How to find a subset of numbers from 2 to 1000 that will give you the max sum under the condition that any two numbers from the subset don't share common prime factors (e.g., 1000 and 500 share the prime factor 2)?
One (maybe easier) variation to the above question: what is the largest number in the subset? We know that 997 is a prime number, and it is easy to rule out 1000 and 998, thus the question becomes whether is 999 in the subset?
Create a graph with nodes {2, ..., 1000}, and edges when nodes have gcd > 1. Solution to this problem is same as finding maximum-weight independent set problem, which is NP-hard except in some special cases. This graph case doesn't look like a spacial case from list on Wikipedia page or even on this list.
Update
As James suggested it is possible to reduce number of nodes in this graph.
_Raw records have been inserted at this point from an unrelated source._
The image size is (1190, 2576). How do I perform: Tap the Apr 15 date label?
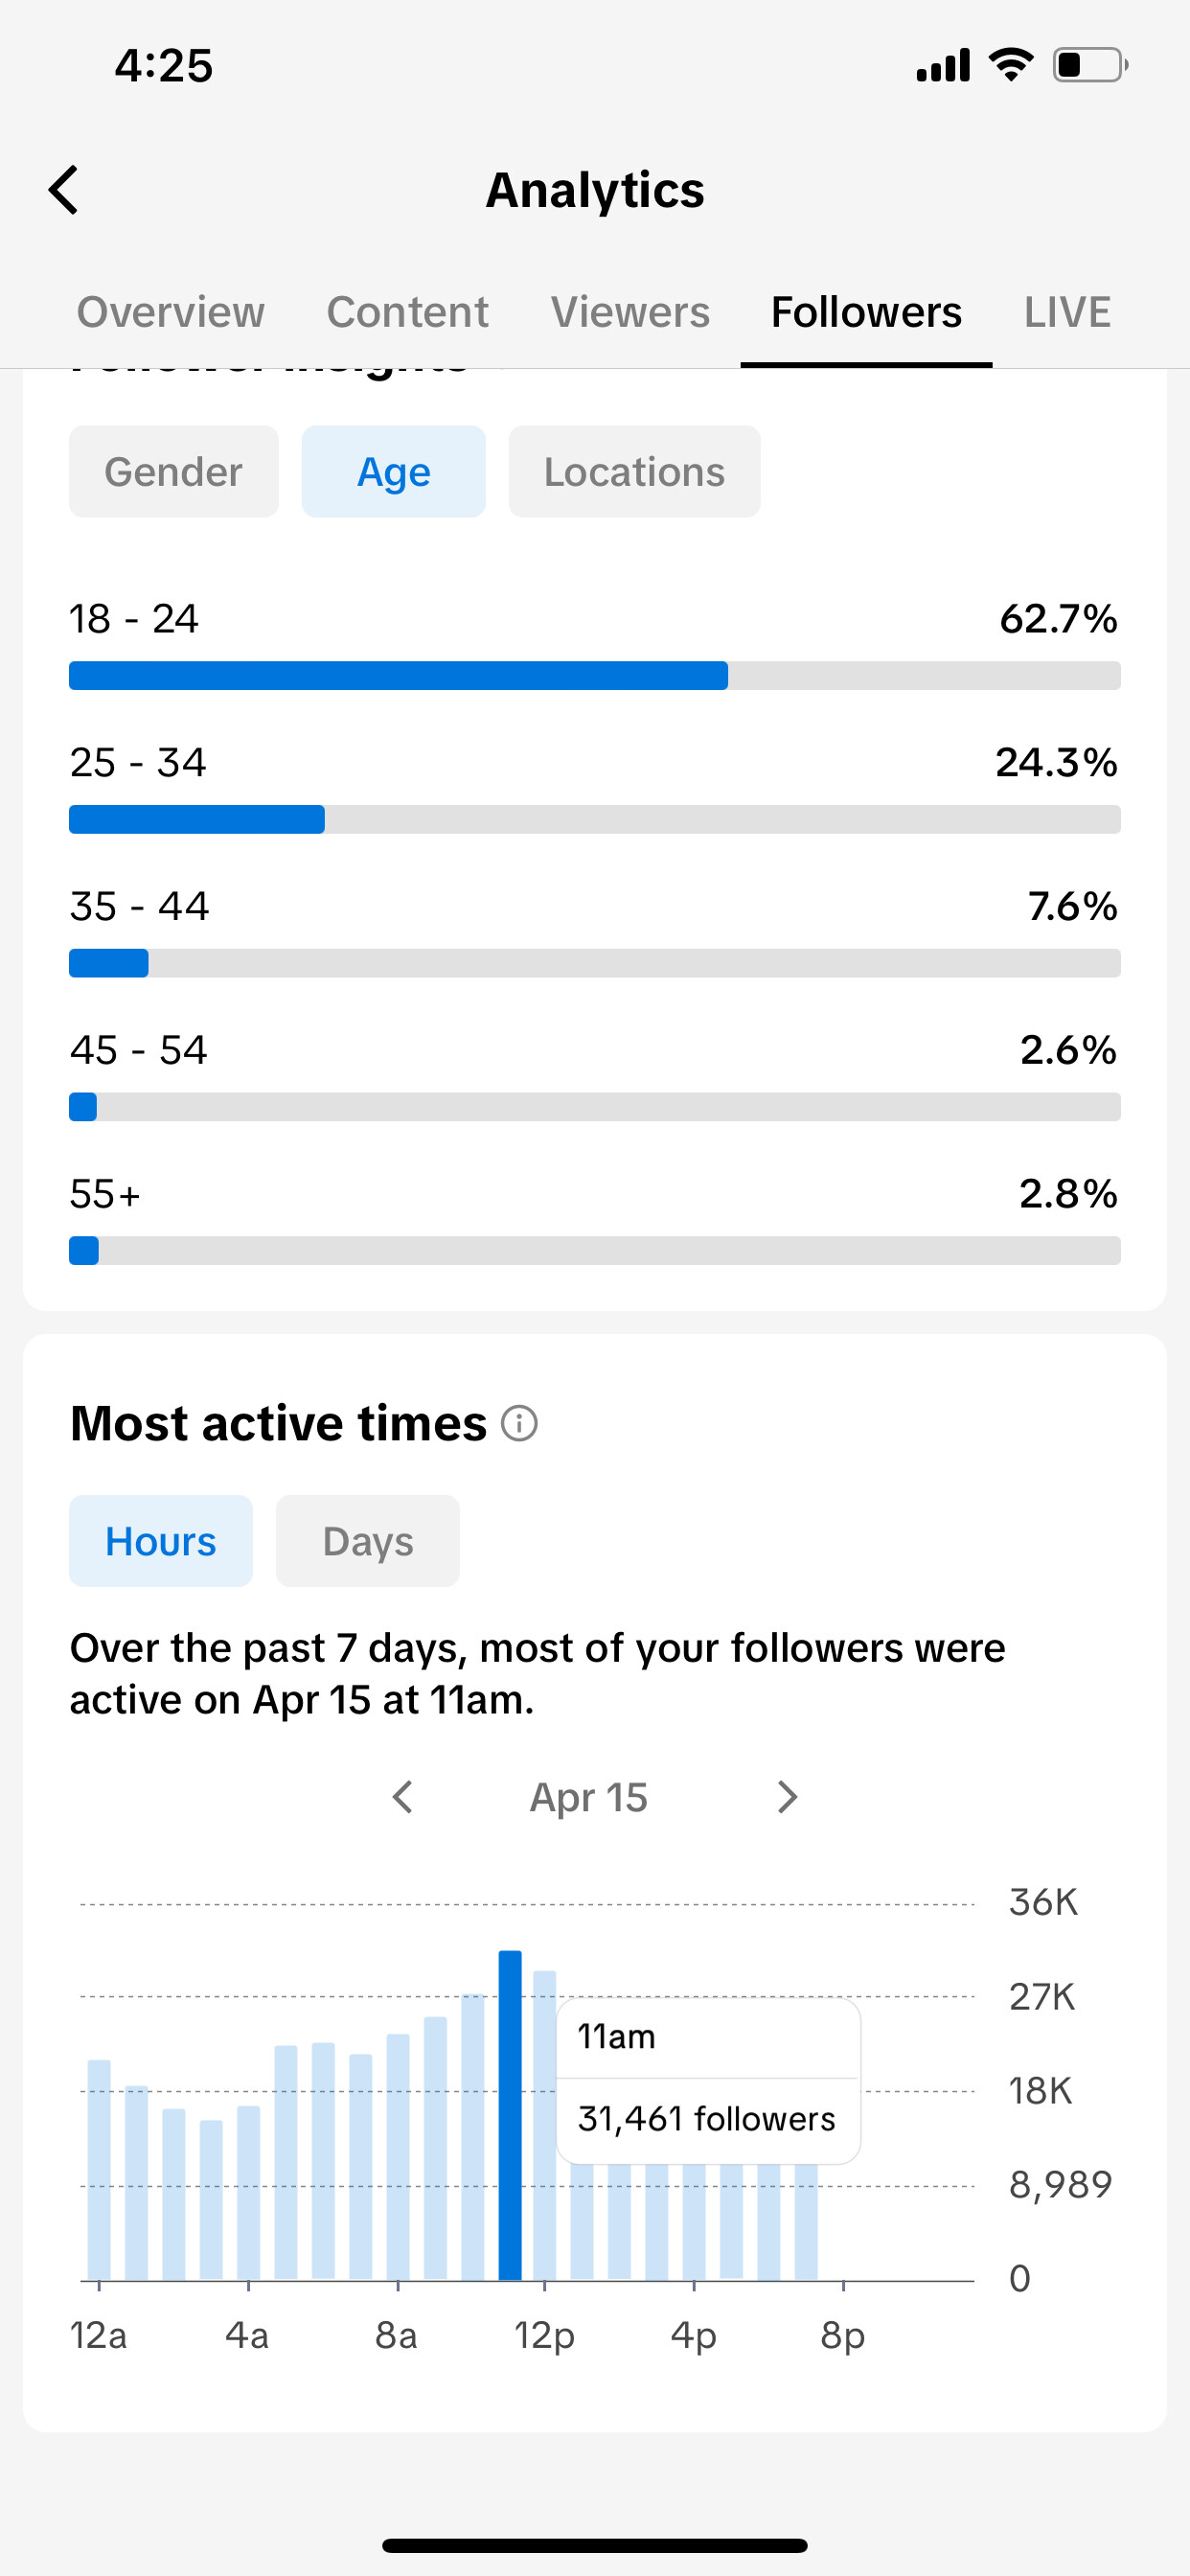click(589, 1797)
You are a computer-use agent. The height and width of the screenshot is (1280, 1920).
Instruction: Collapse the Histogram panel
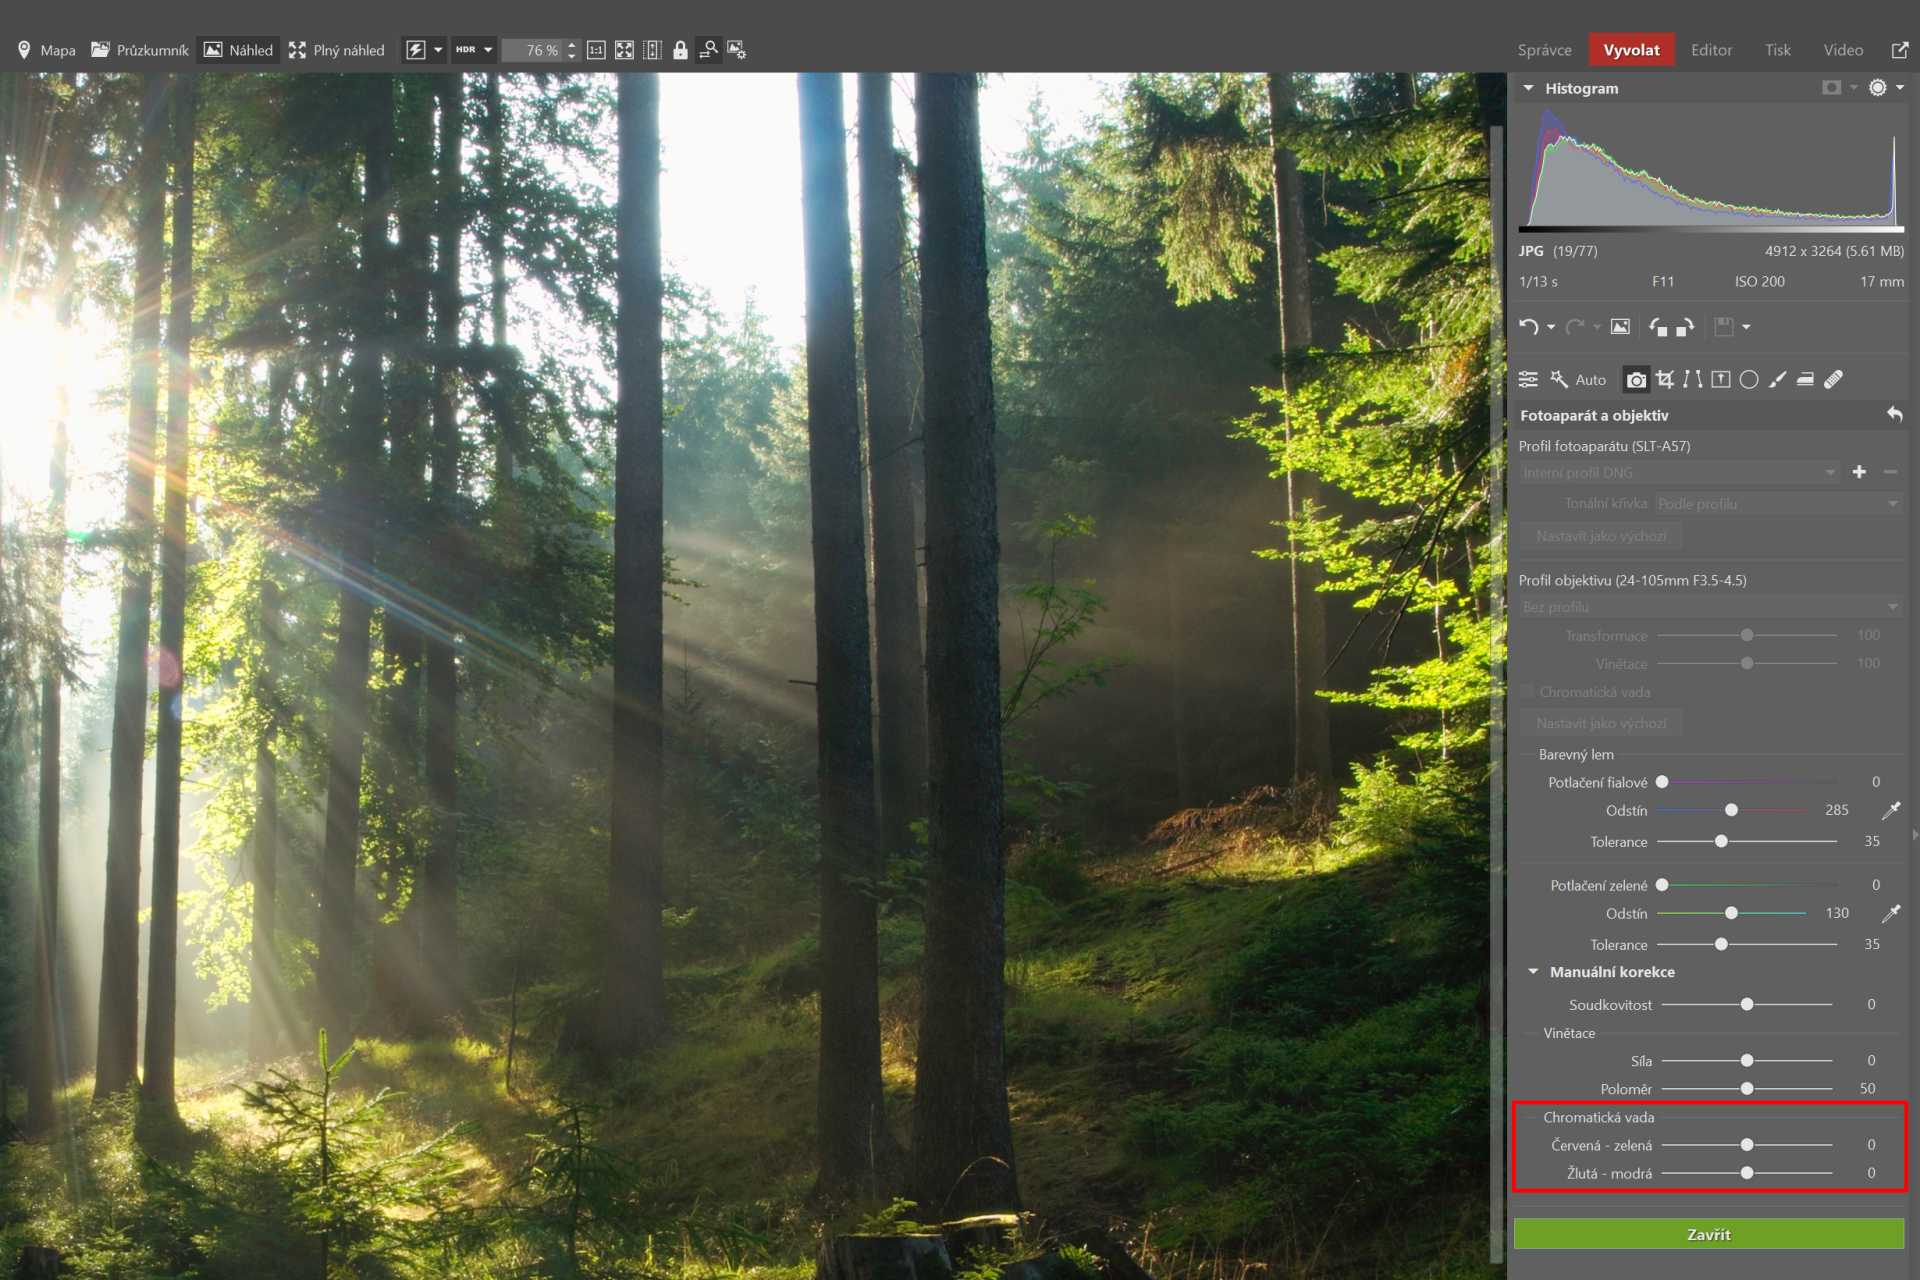click(1528, 88)
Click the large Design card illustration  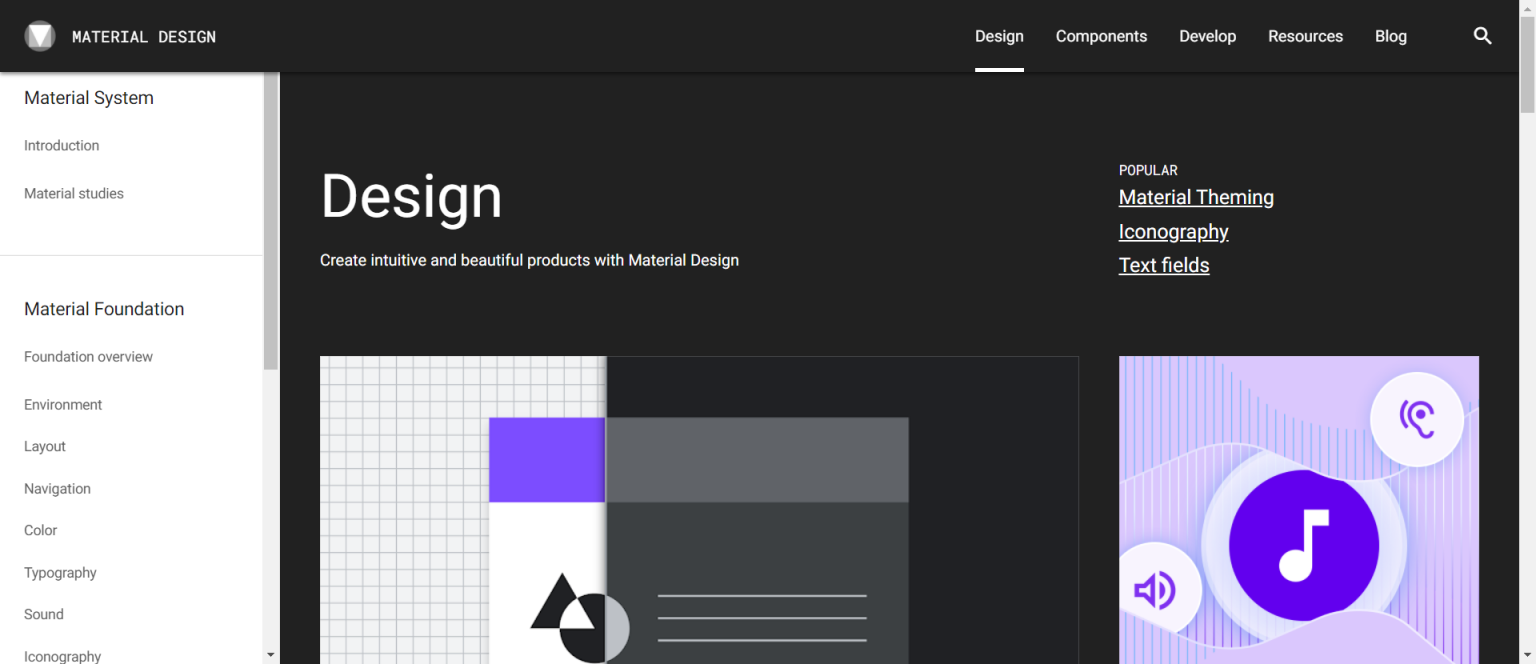click(699, 510)
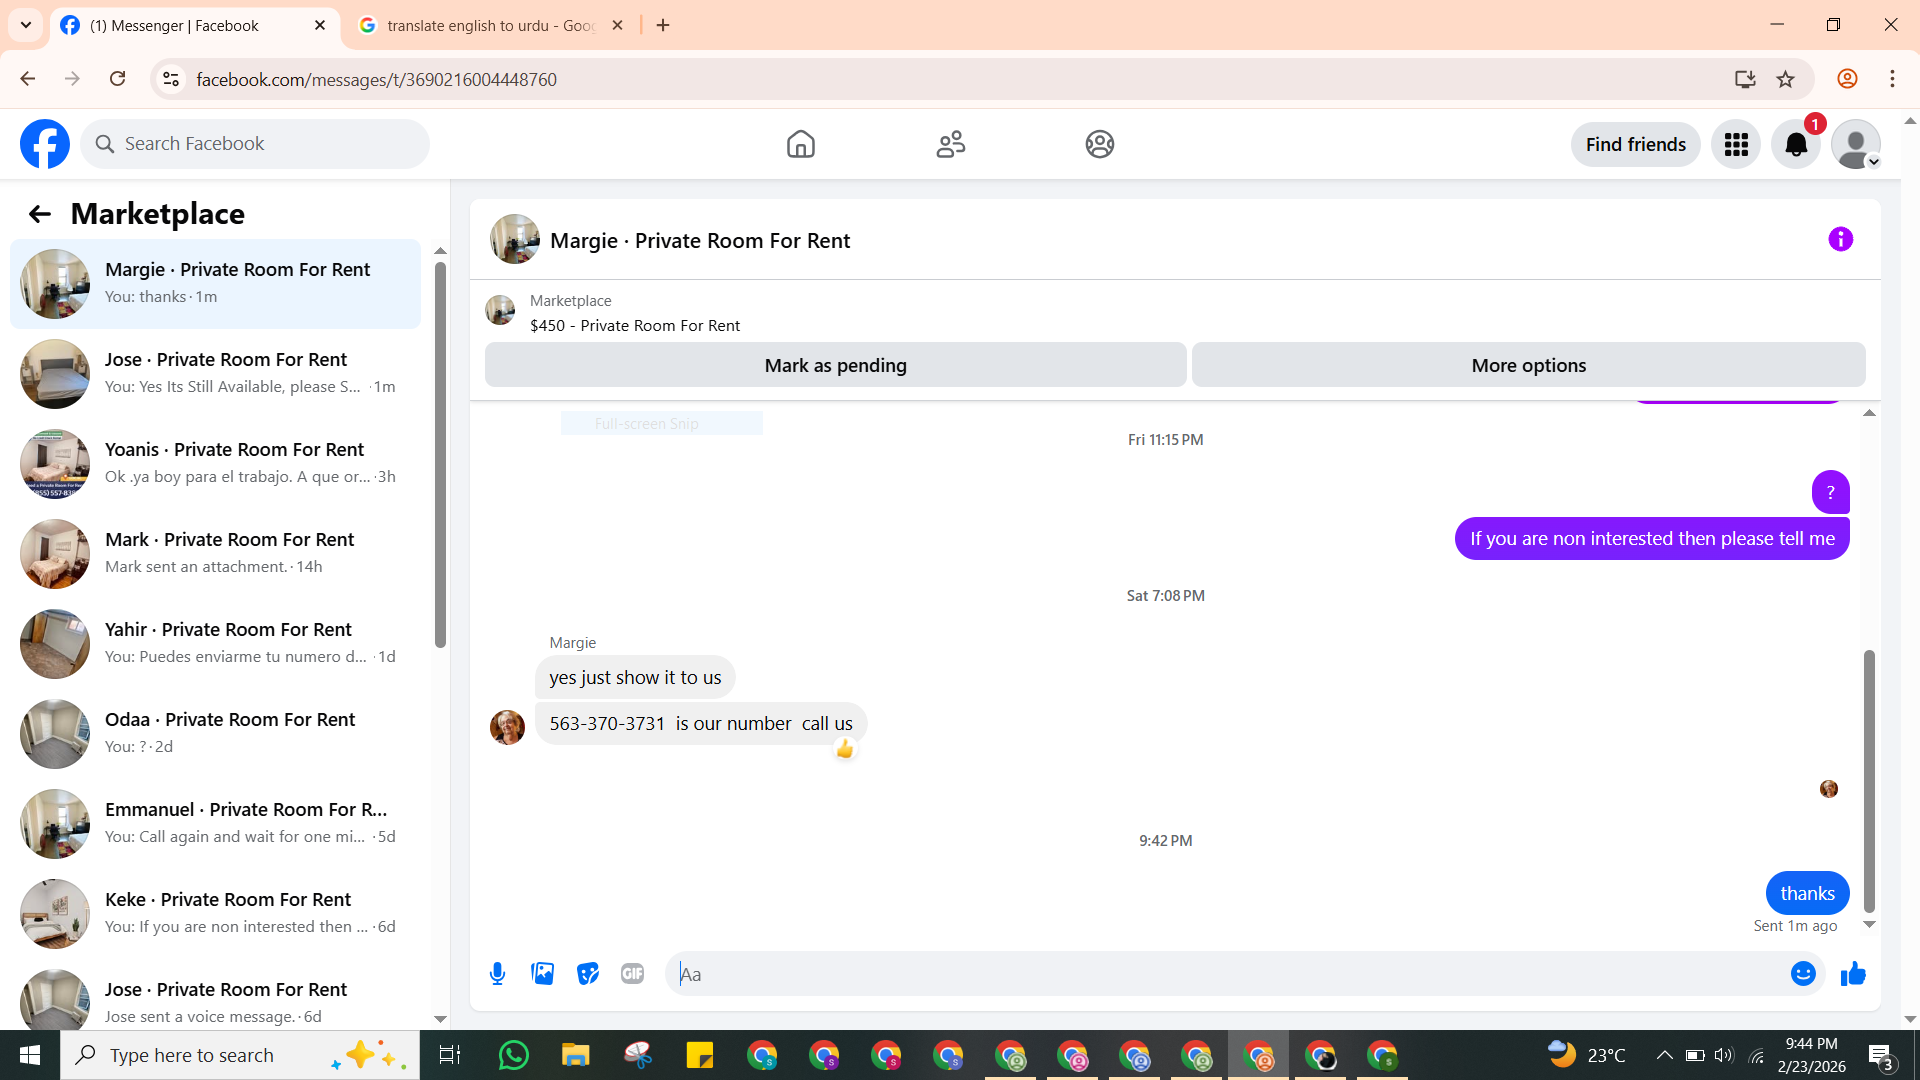This screenshot has height=1080, width=1920.
Task: Open the emoji picker in message box
Action: (x=1802, y=974)
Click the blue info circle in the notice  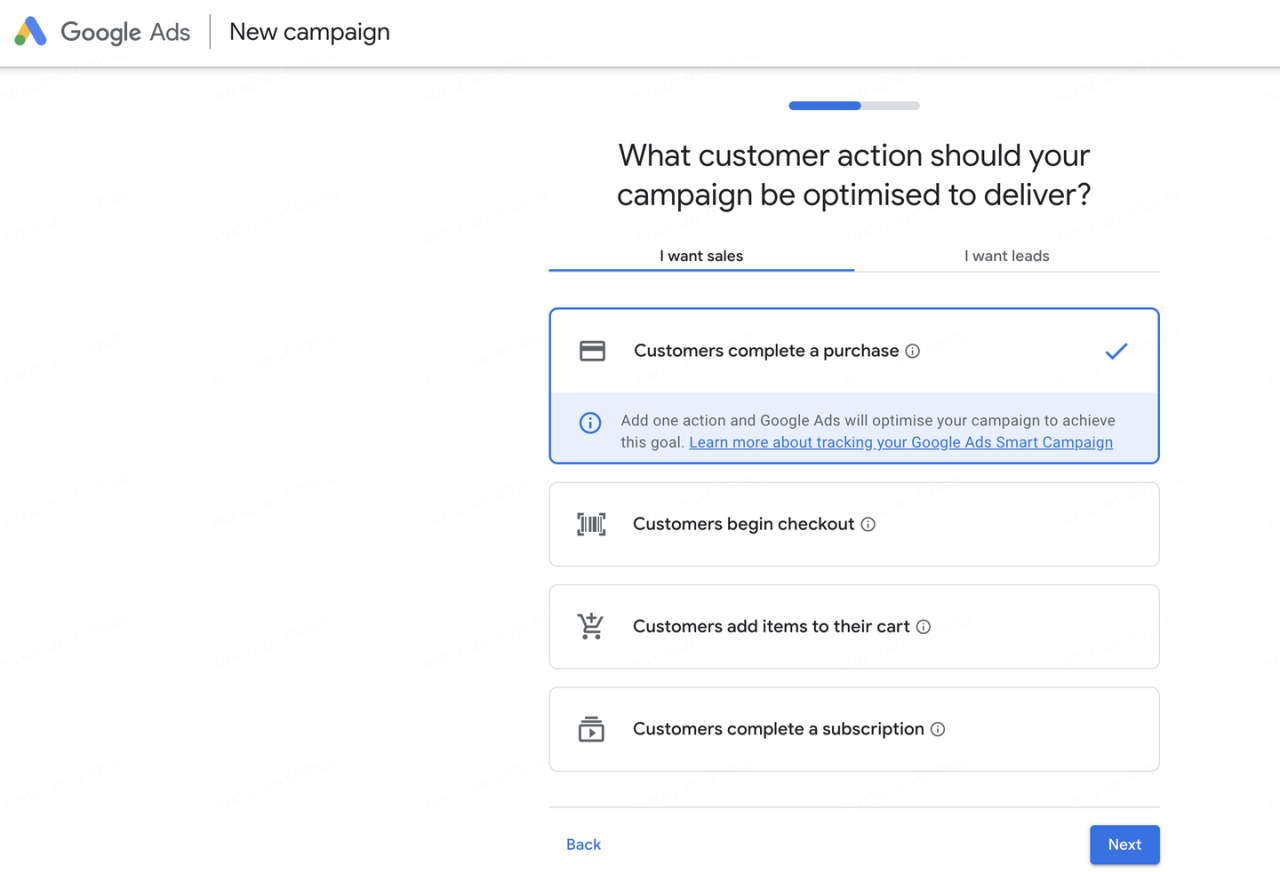click(x=591, y=423)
Lets say that signature of a number N with prime decomposition p1^k1*...*pn^kn is a tuple (p1, ..., pn).
First reduction is to remove nodes when there is nodes with larger value and same signature. That reduces graph to 607 nodes.
Next reduction is to remove node N with signature (p1, ..., pn) if there are nodes with signatures that is decomposition of (p1, ..., pn) and there sum is >= N. That reduces graph to 277 nodes.
From these nodes 73 are isolated nodes (primes > 500.)